Republicans dangle money in front of Detroit to encourage acceptance of an Emergency Financial Manager

by

If it walks like a bribe and quacks like a bribe


Michigan Republicans are hoping that the lure of state cash will entice Detroit city officials into accepting an Emergency Financial Manager without a fuss. After stripping $152.2 million in annual revenue sharing from the city, Republicans are pushing a familiar theme: take away funding or increase taxes then give a bit back to make themselves look benevolent.

The Detroit News reports:

Republican legislators have long been cold to sending Detroit a taxpayer rescue package, but they are warming to the idea of giving aid to Gov. Rick Snyder’s impending emergency manager.

The development angers some Detroiters, who note the Detroit City Council and Mayor Dave Bing have repeatedly requested aid to heal the city’s structural deficit.

State House Speaker Pro Tem John Walsh, R-Livonia, said he would support a state infusion of cash when an emergency manager has a turnaround plan in place.

“People, I believe, in this body would be willing to invest money into any municipality or school district under these circumstances that’s showing progress,” Walsh said.

House Speaker Jase Bolger, R-Marshall, and his Senate counterpart, Majority Leader Randy Richardville, also aren’t ruling out financial aid for the city’s restructuring. {…}

Since 1998, Detroit’s annual revenue sharing has plunged 46 percent to $181.6 million projected for the current fiscal year from $333.9 million.

It’s long been my contention that simply sending in an accountant/business manager armed with tools for cutting and slashing but with no ability to help build our failing cities is a recipe for simply continuing their downward spiral under a fancy banner that says “Well, we tried…”

I was in a conversation this week with a conservative guy from the Chicago suburbs. We were talking about Michigan politics and he said, “Isn’t it hilarious that Detroit is pissing and moaning about putting a businessman in charge when they haven’t been able to manage themselves the whole time?”

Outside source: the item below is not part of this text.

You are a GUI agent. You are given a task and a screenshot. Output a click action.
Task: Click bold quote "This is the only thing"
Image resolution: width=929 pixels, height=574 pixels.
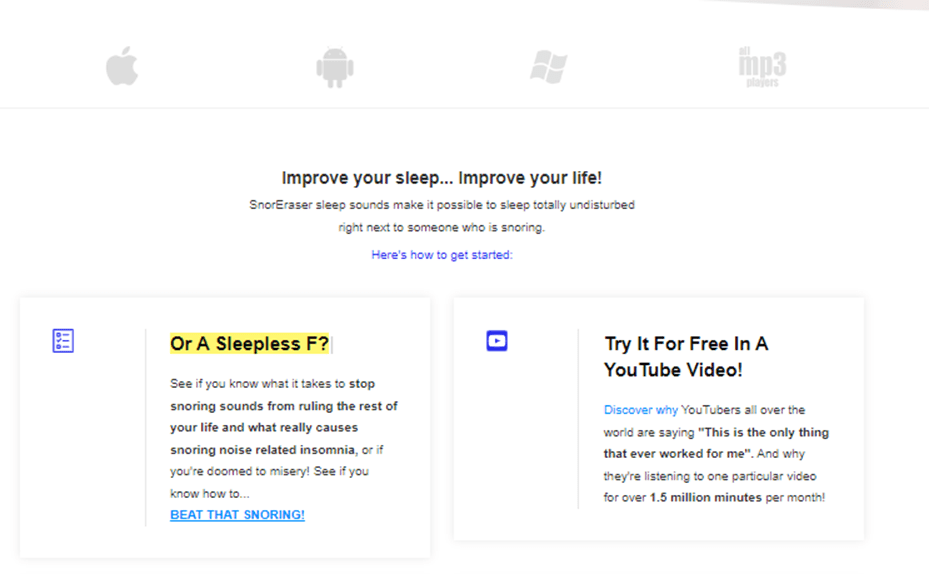(x=764, y=432)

Hilarious? No, sir. There is nothing hilarious about watching Michigan’s largest city slowly decline into a fiscal disaster. To suggest that the cause is as simple as a few incompetent elected officials is insulting. It ignores the complex nature of the demise of our manufacturing centers. It suggests that offshoring of domestic manufacturing, a long history of solving state and federal budget gaps on the backs of local governments, and the financial crater caused by years of shrinking populations don’t play a role. The truth is that they DO play a significant role.

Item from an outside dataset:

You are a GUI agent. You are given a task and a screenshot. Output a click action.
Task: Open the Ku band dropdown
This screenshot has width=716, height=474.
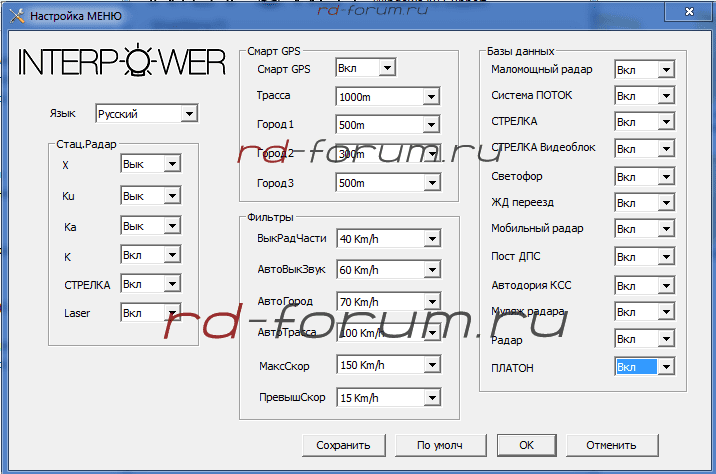coord(172,196)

Yes, poor leadership, mismanagement, and corruption are all part of the problem. What the Kilpatrick administration did to Detroit, for example, enrages me. But there are also many elements outside of the control of urban centers that have helped to create this intractable problem and there is nothing “hilarious” about it. As residents have left these cities for the less developed, more attractive suburbs, gone with them are their tax revenues, leaving behind cities forced to provide services across the same geographical area with a shrinking budget with which to do so.

It’s time for our state to start investing in the rebuilding of our failing cities and engage in some serious urban renewal. The consent agreement with Detroit was supposed to provide a framework for doing that without stripping away democracy in order to make it happen. It’s unfortunate that Republicans can only see fit to start investing in Detroit when they can control every aspect of how it plays out under the auspices of a state-appointed dictator.